[begin The input]

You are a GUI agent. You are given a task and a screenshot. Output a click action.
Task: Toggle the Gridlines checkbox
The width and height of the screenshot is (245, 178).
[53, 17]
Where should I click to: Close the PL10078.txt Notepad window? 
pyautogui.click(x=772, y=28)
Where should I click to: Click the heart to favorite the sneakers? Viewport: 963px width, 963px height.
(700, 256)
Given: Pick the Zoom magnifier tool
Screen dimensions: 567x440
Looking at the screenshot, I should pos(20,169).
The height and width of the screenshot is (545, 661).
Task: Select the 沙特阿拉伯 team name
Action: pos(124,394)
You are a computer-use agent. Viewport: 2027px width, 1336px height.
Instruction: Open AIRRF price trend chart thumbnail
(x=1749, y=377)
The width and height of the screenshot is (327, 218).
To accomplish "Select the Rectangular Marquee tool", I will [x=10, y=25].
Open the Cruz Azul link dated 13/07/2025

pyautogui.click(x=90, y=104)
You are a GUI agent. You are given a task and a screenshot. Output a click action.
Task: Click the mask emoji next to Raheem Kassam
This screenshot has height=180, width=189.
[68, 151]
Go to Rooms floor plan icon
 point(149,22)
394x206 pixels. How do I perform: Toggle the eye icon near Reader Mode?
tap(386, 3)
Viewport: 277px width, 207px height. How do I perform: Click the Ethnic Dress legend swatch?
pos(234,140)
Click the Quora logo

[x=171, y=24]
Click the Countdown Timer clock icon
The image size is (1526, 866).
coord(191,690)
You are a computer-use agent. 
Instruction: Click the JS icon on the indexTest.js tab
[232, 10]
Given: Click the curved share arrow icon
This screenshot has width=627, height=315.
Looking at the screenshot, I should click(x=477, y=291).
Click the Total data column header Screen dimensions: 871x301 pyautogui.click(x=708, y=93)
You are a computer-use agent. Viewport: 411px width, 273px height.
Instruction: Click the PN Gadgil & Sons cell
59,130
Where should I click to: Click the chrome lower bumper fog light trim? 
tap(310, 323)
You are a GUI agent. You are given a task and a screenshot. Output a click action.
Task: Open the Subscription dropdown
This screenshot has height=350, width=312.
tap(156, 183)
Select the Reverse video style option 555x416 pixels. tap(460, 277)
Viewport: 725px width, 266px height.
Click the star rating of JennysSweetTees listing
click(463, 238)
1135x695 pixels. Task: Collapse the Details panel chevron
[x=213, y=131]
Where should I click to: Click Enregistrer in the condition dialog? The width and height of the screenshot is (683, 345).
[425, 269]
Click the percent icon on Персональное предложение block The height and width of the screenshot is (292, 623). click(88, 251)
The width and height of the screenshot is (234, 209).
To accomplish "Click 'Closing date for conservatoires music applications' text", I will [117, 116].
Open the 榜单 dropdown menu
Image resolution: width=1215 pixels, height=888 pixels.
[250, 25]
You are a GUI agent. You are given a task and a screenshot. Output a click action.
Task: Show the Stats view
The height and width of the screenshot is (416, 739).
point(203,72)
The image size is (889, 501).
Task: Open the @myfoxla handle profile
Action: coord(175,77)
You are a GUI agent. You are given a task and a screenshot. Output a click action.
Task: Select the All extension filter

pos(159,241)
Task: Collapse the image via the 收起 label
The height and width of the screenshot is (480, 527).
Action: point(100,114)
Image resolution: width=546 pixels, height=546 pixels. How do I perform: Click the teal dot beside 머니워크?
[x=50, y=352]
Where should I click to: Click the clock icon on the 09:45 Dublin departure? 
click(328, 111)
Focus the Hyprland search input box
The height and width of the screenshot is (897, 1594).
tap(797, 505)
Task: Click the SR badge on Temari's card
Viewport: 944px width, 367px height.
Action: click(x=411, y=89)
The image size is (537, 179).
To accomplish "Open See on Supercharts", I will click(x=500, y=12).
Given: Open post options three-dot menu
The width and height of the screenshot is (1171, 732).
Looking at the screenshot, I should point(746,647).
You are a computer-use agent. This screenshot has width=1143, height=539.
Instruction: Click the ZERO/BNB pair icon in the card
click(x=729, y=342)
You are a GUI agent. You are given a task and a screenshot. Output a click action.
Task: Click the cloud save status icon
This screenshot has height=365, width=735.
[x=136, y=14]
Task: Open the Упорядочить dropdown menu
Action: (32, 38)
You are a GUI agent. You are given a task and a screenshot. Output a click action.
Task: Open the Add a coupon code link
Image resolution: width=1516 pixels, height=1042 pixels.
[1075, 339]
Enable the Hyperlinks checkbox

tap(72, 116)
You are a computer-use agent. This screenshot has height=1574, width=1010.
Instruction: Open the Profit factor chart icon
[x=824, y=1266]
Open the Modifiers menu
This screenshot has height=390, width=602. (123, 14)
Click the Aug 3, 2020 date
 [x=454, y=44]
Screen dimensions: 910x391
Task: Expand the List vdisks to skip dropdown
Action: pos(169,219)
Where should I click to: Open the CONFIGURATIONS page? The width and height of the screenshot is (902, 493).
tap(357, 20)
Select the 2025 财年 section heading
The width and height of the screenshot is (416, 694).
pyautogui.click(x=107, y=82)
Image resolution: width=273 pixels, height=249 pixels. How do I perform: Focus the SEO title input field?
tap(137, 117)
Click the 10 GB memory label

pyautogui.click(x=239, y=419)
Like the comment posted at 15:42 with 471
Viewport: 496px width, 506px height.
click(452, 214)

[end The input]

Set exercise: Could you reproduce the rows above verbatim, from the line with "Go to Rooms floor plan icon" up to and including the line with "tap(386, 3)"?

Task solution:
Go to Rooms floor plan icon
 point(149,22)
394x206 pixels. How do I perform: Toggle the eye icon near Reader Mode?
tap(386, 3)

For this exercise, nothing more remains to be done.